#### The records
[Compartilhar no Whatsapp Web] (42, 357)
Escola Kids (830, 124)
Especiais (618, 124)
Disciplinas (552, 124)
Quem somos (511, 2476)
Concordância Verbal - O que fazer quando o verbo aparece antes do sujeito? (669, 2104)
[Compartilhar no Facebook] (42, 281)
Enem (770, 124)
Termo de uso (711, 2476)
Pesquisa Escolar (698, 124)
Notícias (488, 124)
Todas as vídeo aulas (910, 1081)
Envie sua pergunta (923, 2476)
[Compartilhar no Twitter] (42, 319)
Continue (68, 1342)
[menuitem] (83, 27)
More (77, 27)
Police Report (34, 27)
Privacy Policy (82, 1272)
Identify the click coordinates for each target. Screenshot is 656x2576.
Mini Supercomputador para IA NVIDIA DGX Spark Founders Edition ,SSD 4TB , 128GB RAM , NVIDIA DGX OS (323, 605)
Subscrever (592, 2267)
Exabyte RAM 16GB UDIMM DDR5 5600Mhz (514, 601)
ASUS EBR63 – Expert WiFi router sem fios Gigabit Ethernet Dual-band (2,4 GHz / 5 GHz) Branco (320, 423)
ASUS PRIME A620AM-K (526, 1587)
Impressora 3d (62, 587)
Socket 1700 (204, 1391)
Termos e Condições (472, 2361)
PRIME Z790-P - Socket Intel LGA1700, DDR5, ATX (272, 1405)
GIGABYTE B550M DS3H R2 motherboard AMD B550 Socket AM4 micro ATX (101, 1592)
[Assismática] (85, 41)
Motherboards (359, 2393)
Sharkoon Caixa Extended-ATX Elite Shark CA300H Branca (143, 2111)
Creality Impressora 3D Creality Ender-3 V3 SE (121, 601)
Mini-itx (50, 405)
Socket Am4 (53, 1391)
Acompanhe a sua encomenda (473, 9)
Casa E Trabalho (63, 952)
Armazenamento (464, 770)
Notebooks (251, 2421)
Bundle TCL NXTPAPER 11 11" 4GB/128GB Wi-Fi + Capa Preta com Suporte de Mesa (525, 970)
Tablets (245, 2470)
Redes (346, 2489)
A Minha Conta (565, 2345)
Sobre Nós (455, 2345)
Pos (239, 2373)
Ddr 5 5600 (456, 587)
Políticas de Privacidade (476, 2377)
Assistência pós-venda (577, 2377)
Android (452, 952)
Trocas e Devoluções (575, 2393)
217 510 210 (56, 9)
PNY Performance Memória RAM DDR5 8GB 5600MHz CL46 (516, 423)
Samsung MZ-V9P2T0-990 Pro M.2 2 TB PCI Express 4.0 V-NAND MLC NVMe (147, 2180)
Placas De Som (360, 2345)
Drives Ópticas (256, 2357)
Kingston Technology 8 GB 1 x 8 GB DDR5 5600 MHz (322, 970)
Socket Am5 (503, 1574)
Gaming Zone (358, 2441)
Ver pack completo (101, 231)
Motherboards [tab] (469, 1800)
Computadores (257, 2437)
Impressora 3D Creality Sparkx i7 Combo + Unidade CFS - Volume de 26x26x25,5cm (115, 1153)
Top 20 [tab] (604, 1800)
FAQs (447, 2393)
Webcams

#### To do
Show every line from the entries above in which the word "Socket" appears.

#### Task result
Socket 1700 (204, 1391)
PRIME Z790-P - Socket Intel LGA1700, DDR5, ATX (272, 1405)
GIGABYTE B550M DS3H R2 motherboard AMD B550 Socket AM4 micro ATX (101, 1592)
Socket Am4 (53, 1391)
Socket Am5 (503, 1574)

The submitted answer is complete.